— Ваш мистицизм...
Стефану определенно не везло в разговоре: он не успел выложить самые веские козыри, так как Секуловский фыркнул и соскочил со своего конька бесконечности.
— Я — мистик? Кто это вам сказал? У нас едва кто-нибудь напечатается раза четыре, ему тут же навешивают ярлык прямо-таки с формулировкой, подходящей для надгробия: «тонкий лирик», «стилист», «жизнелюб». Критики, которых я некогда окрестил кретинами, это — врачи литературы, ибо подобно вам ставят липовые диагнозы, тоже знают, как должно быть, и тоже абсолютно не способны помочь... Превратили меня в мистика насильно, и кто? Провонявшие клопами типы, хамы, остолопы, и вот еще одна странность из миллиона других: имея мозг, якобы аналогичный моему, можно думать как бы кишечником.
— Наша беседа несколько бессистемна — не диалог, а двойной монолог с перевесом в вашу пользу, — сказал Стефан. Он решил поднапрячься и мощным ударом свалить Секуловского. Он уже совершенно забыл о своей медицине. — Я ведь знаю ваши сочинения. Так вот, вы намекаете на существование иной яви, нежели «Явь Бытия». Описываете несуществующие миры, хотя и правдоподобные, — что-то вроде отрицательной кривизны Римановых пространств... Но ведь и мир, который нас окружает, довольно интересен, как вы сами утверждаете. Почему же вы так мало о нем пишете?

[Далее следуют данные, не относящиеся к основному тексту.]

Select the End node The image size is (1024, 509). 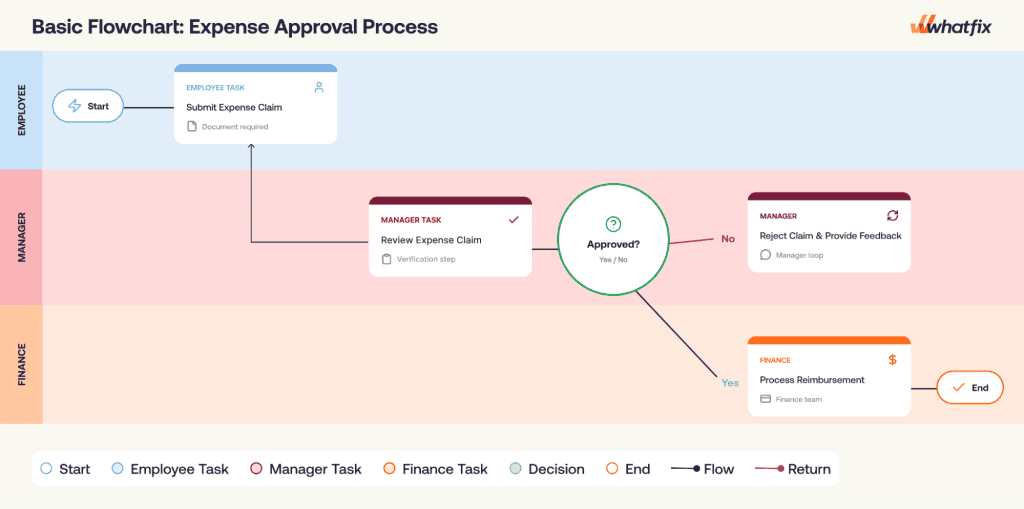(970, 387)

— Мир, который нас окружает? Ах, так вы полагаете, что я «придумываю миры»? Значит, вы нисколько не сомневаетесь в подлинности мира, который окружает меня и вас, того мира, в центре которого вы восседаете на крашеном стуле?
Стефан подумал, что мир этот малость чокнутый, но, разумеется, сказал:
— До некоторой степени — да.
Секуловский услыхал только это «да», так как оно было ему нужно.
— Я смотрю иначе. Недавно господин доктор Кшечотек разрешил мне заглянуть в микроскоп. Он видел там, как потом рассказывал, розовато окрашенные частицы слизистой оболочки, среди которых располагались темными венчиками возбудители дифтерии — характерной колбовидной формы; я правильно за ним повторяю?
Сташек подтвердил.
— А я видел архипелаги коричневых островов, похожих на коралловые атоллы в лазурном море, где плавали розовые обломки льдин, влекомые могучими, пульсирующими течениями...
— Эти «атоллы» как раз и были бактерии, — заметил Сташек.
— Да, но я этого не видел. Так где же общий для всех мир? Разве книга одно и то же для переплетчика и для вас?
— Неужели вы сомневаетесь даже в возможности понять другого?
— Этот разговор чересчур академичен. Могу сознаться в одном: я действительно как бы удлиняю иные штрихи на рисунке мира, я всегда стремлюсь к идеальной последовательности, которая в итоге может оказаться непоследовательностью. И не более того.
— Следовательно, упорядоченный абсурд? Это — одна из возможностей, и я не знаю, почему...
— Любой из нас — одна из возможностей, которая превратилась в необходимость, — перебил Секуловский, и Стефану припомнилась мысль, которую он однажды в одиночестве произвел на свет:
— Подумали ли вы когда-нибудь: «я, который был живчиком и яйцеклеткой»?
— Это любопытно. Вы позволите, я запишу? Разумеется, если это не из ваших литературных заготовок... — спросил Секуловский.
Стефан промолчал, чувствуя, что его ограбили, хотя формально он и не может заявить протест, и Секуловский крупным косым почерком сделал запись на закладке, вынутой из книги. Это был «Улисс» Джойса.
— Вы беседовали, господа, о последовательностях и их продолжениях, — заговорил молчавший до того Сташек. — А что вы скажете о немцах? Последствием, вытекающим из их идеологии, было бы биологическое уничтожение нашего народа после того, как будут полностью использованы его людские ресурсы.
— Политики — слишком глупые люди, чтобы разумным образом предполагать, как они поступят, — ответил Секуловский, аккуратно завинчивая зеленовато-янтарное вечное перо «Пеликан». — Но в данном случае то, о чем вы упомянули, не исключено.
— Так что же делать?
— Играть на флейте, ловить бабочек, — ответил поэт, которому, похоже, наскучила беседа. — Мы добиваемся свободы различными способами. Одни — за чужой счет, это очень некрасиво, зато практично. Другие — выискивая в обстоятельствах щель, сквозь которую можно улизнуть. Не будем бояться слова «безумие». Я утверждаю, что могу совершить деяние по видимости безумное, чтобы продемонстрировать свою свободу действий.
— Например? — спросил Стефан, хотя ему и показалось, что Сташек, которого он видел только краешком глаза, делает какой-то предостерегающий жест.